Scars form due to ‘abnormal collagen reorganization,’ which means that the skin is unable to repair injuries to itself in neat cross-weave patterns of collagen fibers. Instead, the collagen fibers grow back in parallel groups which produce the distinct clumpy texture of a scar. Scientists have discovered that a skin protein called decorin helps reduce scarring by facilitating collagen arrangement. Unfortunately, decorin is difficult to synthesize in quantities required for clinical usage.
Professor Hyung Joon Cha and his team from the Department of Chemical Engineering at Pohang University of Science and Technology have utilized their world-renowned expertise in mussel-derived bioadhesives to develop an elegant solution to scarring by successfully synthesizing a simpler version of decorin. This achievement has been published in the world-renowned Biomaterials.

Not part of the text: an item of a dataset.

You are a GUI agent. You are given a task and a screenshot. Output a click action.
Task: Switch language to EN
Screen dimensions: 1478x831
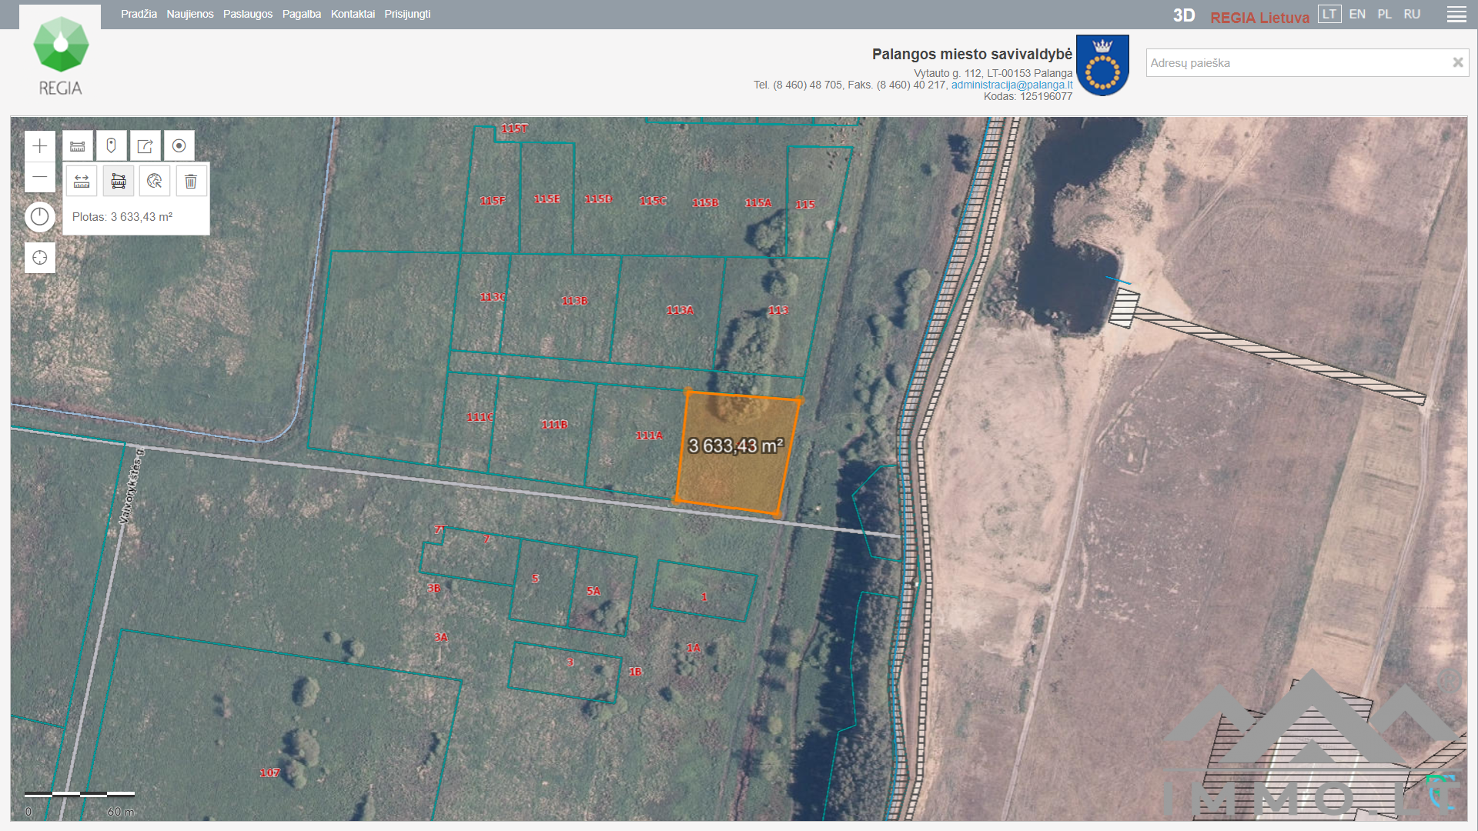1357,15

The team created a ‘decorin glue’ by combining a small section of decorin with mussel ‘gloop’ and a collagen-binding molecule, and tested it on rats. After 11 days, 99 percent of the wounds on the rats treated with the glue were closed. By day 28, the test group’s wounds were completely healed with almost no visible scarring. In comparison, the control group’s wounds not only healed at a slower rate but by day 28 were left with large purple scars. Further analysis showed that the healed skin retained the original cross-weave patterned collagen fibers, and even developed oil glands, hair follicles, blood vessels, and other structures not present in scars.

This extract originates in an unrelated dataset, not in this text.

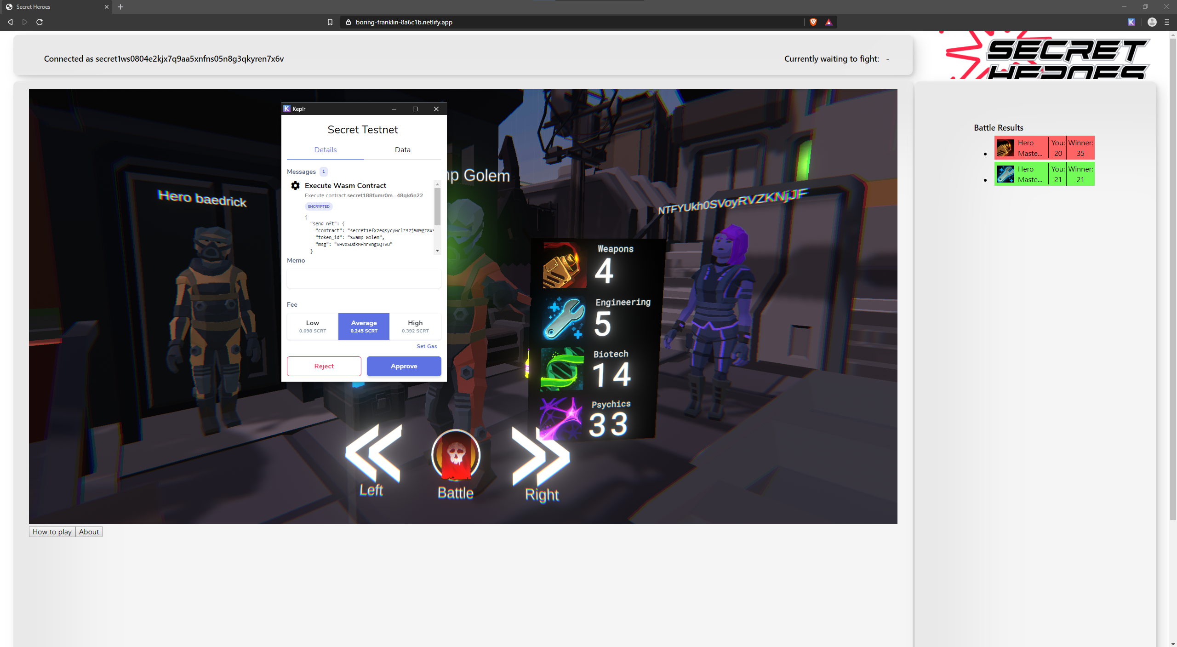Click the Biotech DNA icon
The height and width of the screenshot is (647, 1177).
point(562,369)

Professor Cha notes that rat skin is different from human skin in that it is looser and tend to heal better, so it is not yet clear how well the glue will work on people. The team is currently planning to test the glue on pig skin, which is much more similar in structure to human skin.
This research was supported by the Marine Biomaterials Research Center grant from Marine Biotechnology Program of the Korea Institute of Marine Science & Technology Promotion funded by the Ministry of Oceans and Fisheries, Korea.